If you still choose to trust that your data is safely stored by Google, you should address the need for protection against user errors, hacker attacks like ransomware or phishing, malicious actions, and unauthorized access from lost or stolen devices.
Still unconvinced? Here are twelve key reasons for third-party backup.
1. Accidental/intentional deletion of data
Users on your organization’s domain might delete a file due to various reasons.
- Creating space on the Drive: Whenever users on Workspace get a notification they’re running out of space, they often try to create space by deleting files that seem less important. However, this practice is risky. What if you need those files later? They will be gone forever.
- Removing duplication of data: Workspace has the collaborative feature of allowing many users to work on the same file. Although this feature is quite useful, sometimes people create different versions and copies of the same file, eventually losing track of the original version! In such cases, users might accidentally delete copies and end up erasing the original too.
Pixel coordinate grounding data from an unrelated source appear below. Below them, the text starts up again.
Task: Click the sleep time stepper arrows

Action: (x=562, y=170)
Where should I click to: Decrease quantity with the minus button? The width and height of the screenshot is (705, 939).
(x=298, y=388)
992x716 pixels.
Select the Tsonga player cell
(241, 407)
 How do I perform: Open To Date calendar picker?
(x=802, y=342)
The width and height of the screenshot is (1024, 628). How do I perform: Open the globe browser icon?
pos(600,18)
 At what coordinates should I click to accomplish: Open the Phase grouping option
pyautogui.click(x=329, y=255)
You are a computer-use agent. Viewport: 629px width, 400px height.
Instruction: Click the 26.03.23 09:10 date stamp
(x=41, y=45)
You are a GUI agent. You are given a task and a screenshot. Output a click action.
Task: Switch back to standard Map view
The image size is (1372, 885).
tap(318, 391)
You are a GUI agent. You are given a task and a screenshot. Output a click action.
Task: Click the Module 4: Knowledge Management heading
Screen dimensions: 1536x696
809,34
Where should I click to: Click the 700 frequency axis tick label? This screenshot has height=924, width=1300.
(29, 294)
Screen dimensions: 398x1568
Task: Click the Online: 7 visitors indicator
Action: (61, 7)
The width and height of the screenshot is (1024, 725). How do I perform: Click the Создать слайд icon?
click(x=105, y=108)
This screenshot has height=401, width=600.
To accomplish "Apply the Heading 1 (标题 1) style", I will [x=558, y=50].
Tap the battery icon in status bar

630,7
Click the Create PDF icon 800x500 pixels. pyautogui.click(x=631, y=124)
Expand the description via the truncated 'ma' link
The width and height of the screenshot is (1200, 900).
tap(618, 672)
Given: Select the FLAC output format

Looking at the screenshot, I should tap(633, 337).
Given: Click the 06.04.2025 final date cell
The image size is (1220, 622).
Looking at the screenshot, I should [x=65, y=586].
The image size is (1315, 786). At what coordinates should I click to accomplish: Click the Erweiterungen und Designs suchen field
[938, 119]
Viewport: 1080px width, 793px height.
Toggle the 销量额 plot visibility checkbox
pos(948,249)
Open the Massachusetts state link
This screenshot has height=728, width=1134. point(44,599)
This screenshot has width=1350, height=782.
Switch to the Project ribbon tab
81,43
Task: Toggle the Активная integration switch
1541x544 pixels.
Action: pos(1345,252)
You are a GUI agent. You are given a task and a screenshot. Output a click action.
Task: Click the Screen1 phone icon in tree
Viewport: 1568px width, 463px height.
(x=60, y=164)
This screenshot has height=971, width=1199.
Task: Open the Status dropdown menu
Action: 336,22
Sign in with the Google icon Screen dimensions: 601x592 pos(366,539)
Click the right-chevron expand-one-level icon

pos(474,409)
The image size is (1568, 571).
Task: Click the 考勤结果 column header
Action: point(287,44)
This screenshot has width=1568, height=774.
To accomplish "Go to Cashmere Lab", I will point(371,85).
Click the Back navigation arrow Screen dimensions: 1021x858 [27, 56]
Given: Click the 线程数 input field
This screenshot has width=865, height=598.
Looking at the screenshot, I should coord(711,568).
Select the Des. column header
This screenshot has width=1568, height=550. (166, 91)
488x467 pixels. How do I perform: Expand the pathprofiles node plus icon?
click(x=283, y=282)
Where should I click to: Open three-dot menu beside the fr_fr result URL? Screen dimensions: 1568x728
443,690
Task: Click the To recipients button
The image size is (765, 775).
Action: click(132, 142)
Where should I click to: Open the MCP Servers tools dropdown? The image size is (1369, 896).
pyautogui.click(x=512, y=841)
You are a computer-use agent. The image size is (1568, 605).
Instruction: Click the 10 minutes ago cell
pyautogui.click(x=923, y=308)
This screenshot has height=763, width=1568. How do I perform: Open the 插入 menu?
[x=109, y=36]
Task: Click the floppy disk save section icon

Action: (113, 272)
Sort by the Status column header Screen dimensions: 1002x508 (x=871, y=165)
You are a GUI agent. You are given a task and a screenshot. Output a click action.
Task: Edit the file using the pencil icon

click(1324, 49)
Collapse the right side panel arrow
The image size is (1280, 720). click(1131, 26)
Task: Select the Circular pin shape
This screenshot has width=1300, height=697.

- Safeguarding sensitive information: Sometimes you need to share documents with sensitive information with team members in your organization. Once the task is over, users tend to delete documents to prevent business-critical data from falling into the wrong hands. But what happens when confidential information is deleted without having a backup? You won’t be able to access it if needed for compliance or audits.
2. Malicious actions by third-party applications installed on your domain
While adding third-party apps, you might click on the ‘allow’ button and give access without going through the list of permissions required for installing the application. This is more common than we think and creates invisible threats that can become a gateway for hackers to access your data.
3. Lost or stolen devices
With Google Workspace’s ‘Anytime, Anywhere’ data and device policies, it is common to keep accounts signed in to multiple devices at the same time. While this can save time and allow for easy access – the flip side is that if a device gets stolen, it exposes important data and allows for ransomware or other cyber threats. Critical business data is now accessible and free to be deleted.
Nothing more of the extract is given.